There’s a lot to becoming proficient at TDD. Developing automated test suites, refactoring and reworking tests to eliminate duplication, and testing for exceptional conditions, are just a few. Additionally, acceptance tests, smoke tests, integration, performance and load tests support incremental development as well. If all this testing sounds like too much work, well…let’s be practical. Testing shouldn’t be done just for testing’s sake. Instead, the tests you write should give you leverage to confidently change and evolve your code base and validate the requirements of the system. That’s why it is important to know what to test, what not to test, and when to stop testing. More discussion about Pragmatic TDD can be found here: http://adaptiveobjectmodel.com/2012/01/what-is-pragmatic-tdd/.



Presentation II:

When Should You Consider Meta-Architectures? Using Meta to Scale the Cloud

Language: EN

The recent surge in cloud computing has really changed the way architectures are evolving. Platforms as a Service (PAAS) and Software as a Service (SAAS) is becoming where organizations can get necessary resources as needed without having to worry about many hardware and software configuration issues. It is no longer the case that systems need to be isolated to a single platform or set of platforms with a lot’s of possible maintenance issues. The core premise with the cloud is that different resources including services can be allocated and integrated as needed, adapting to the specific needs of the organization or systems being built.
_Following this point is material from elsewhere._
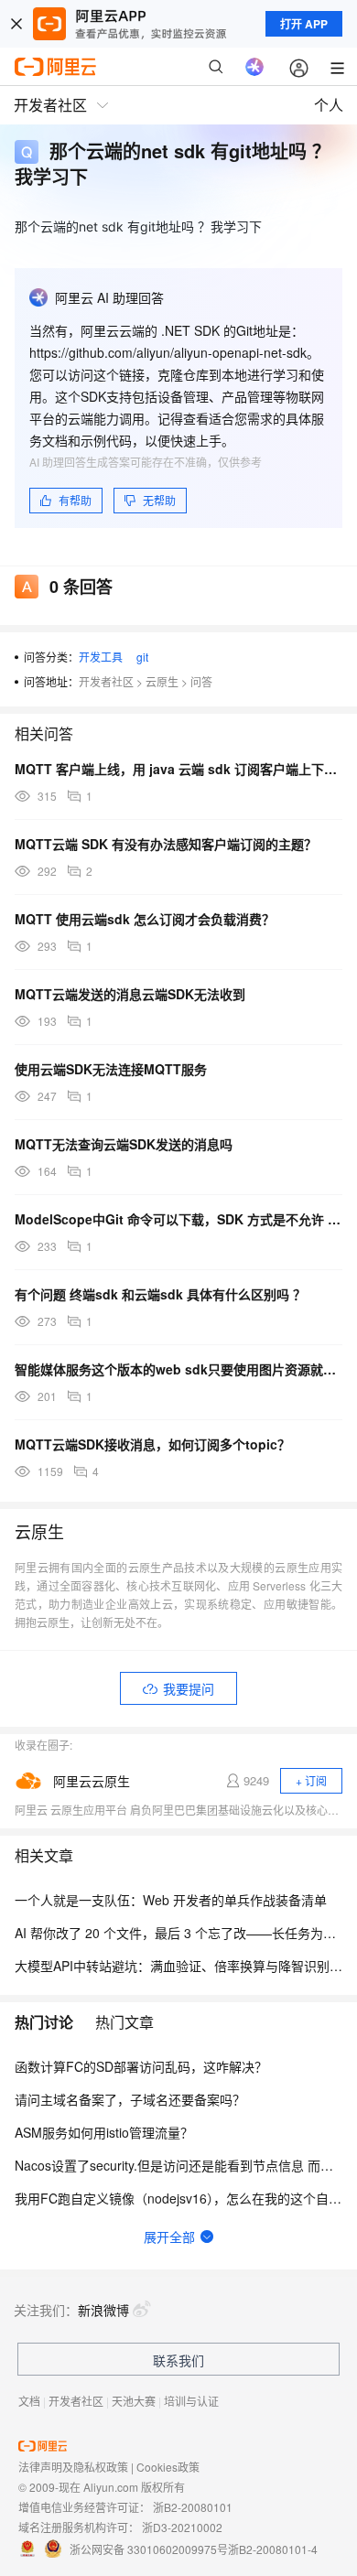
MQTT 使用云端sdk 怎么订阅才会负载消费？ (145, 919)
Additionally, “Cloud Computing” allows for a large numbers of users and flexibility for different services being provided. Different types of resources and services provide maximum configuration and flexibility within the cloud and metadata is key for this type of variability. , It is quite often the case that cloud applications need to be able to dynamically adapt at runtime, without stopping the application. It is important to provide a way for users to customize their own experience with cloud applications. Trying to do this without ways for users to describe and adapt to their specific needs will not scale at all. This scaling and adaptability problem becomes even more imperative when you have many different organizations with different requirements. If, in the cloud, these organizations cannot adapt and define their different needs, the cloud solution would not be that compelling to them. In these situations, it is important to allow the ability for different customizations of the services, and to allow the users themselves to dynamically configure the systems. In order to be able to adapt to these dynamic requirements, the demand for Meta-architectures, such as those provided by Cloud solutions such as SalesForce, are necessary to make these types of adaptability possible!

What does it take to build a system that can be changed and adapted without programming? When is it appropriate to consider stepping into the meta world to build such an extensible system specifically in the “Cloud” environment? This talk answers these questions and presents ideas about using meta-architecture to scale in the “Cloud”.



Tutorial I:

Project Retrospectives (Why, How, When)

Speakers: Rebecca Wirfs-Brock, Joseph W. Yoder

Duration: 2 hours

Language: EN

Retrospectives is becoming an accepted an important practice as part of the software development process. In fact, most Agile practices promote some form of regular retrospectives. At periodic times throughout any software project, team members will benefit from taking some time to examine what is going well, what is not going well, and what can be done to correct any challenges. But how does a team do this? When and how often should they be done? This tutorial will introduce techniques for conducting project retrospectives. Participants will get the opportunity to try these techniques so they can take them back to their teams.